It is straightforward to plot variables in the data.frame using standard
R functions. For example, the following code plots the altitude vs. time
using the data.frame loaded previously:
plot(Data$Time, Data$GGALT, type='l')
Figure 2.1:
Geometric altitude vs time for WECAN research flight 6, 3 August 2018.
|
Many of the Ranadu tools are aimed at making construction of such
plots straightforward while supporting various manipulations of the
style and content of the plots. Many of these are discussed in later
chapters. However, at this point you will be able to conduct extensive
data-analysis projects using only the standard tools provided by R.
The function Ranadu::plotWAC() calls the standard R function “plot”
with a particular set of conventions. Some reasons you may want to
consider using it include the following:
- [time offset:] The convention in the NCAR/EOL/RAF netCDF files
is that the time variable represents the start of the interval over
which measurements are averaged, so a 1-Hz variable with a specified
time is actually an average where the mean time is 0.5 s later. Plots
generated by plotWAC() adjust for this offset. For this same reason,
you may want to use the routine Ranadu::lineWAC() to add lines to
the plot, instead of the standard “lines” routine provided by
R.
- [plot format:] The set of conventions regarding time labels, axis
formats, and legends may be preferable to those that are standard
with “plot()” and will save you from making those tailoring adjustments.
- [pipe_compatible:] The function plotWAC() can be used in a pipe
where the piped variable is a data.frame tailored to contain specified
variables to construct multiple-variable plots. A similar pipe to
“plot()” will produce a faceted plot of each variable vs. each
other variable, which may not be what you want.
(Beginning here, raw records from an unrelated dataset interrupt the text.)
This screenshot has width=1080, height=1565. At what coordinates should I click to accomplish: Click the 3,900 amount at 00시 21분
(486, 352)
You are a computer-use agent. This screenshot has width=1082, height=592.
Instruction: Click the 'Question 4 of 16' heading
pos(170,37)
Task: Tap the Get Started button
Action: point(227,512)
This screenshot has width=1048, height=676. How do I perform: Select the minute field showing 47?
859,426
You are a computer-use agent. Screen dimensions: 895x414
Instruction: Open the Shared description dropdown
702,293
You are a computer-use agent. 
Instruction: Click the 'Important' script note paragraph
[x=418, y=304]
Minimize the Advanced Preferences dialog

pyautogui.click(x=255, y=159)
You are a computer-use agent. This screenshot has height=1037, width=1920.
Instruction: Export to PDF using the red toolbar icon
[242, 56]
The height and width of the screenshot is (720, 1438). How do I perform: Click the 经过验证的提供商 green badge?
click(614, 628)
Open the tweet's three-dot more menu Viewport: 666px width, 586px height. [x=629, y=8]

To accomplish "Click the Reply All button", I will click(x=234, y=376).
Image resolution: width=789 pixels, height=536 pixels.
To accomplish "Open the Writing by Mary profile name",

Figure 2.2 shows an example.
plotWAC(Data[, c('Time', 'GGALT')])
Figure 2.2:
Example of the same plot as the preceding figure but generated with Ranadu::plotWAC().
|
Another option is provided by Ranadu::ggplotWAC(), as shown in Fig. 2.3:
ggplotWAC(Data[, c('Time', 'GGALT')])
Figure 2.3:
Example of the same plot as the preceding figure but generated with Ranadu::ggplotWAC().
|
Additional examples showing the advantages of constructing plots with
pipes will be presented in later chapters of this document. For more
information on the use of these plotting routines, see “?Ranadu::plotWAC”
and “?Ranadu::ggplotWAC”.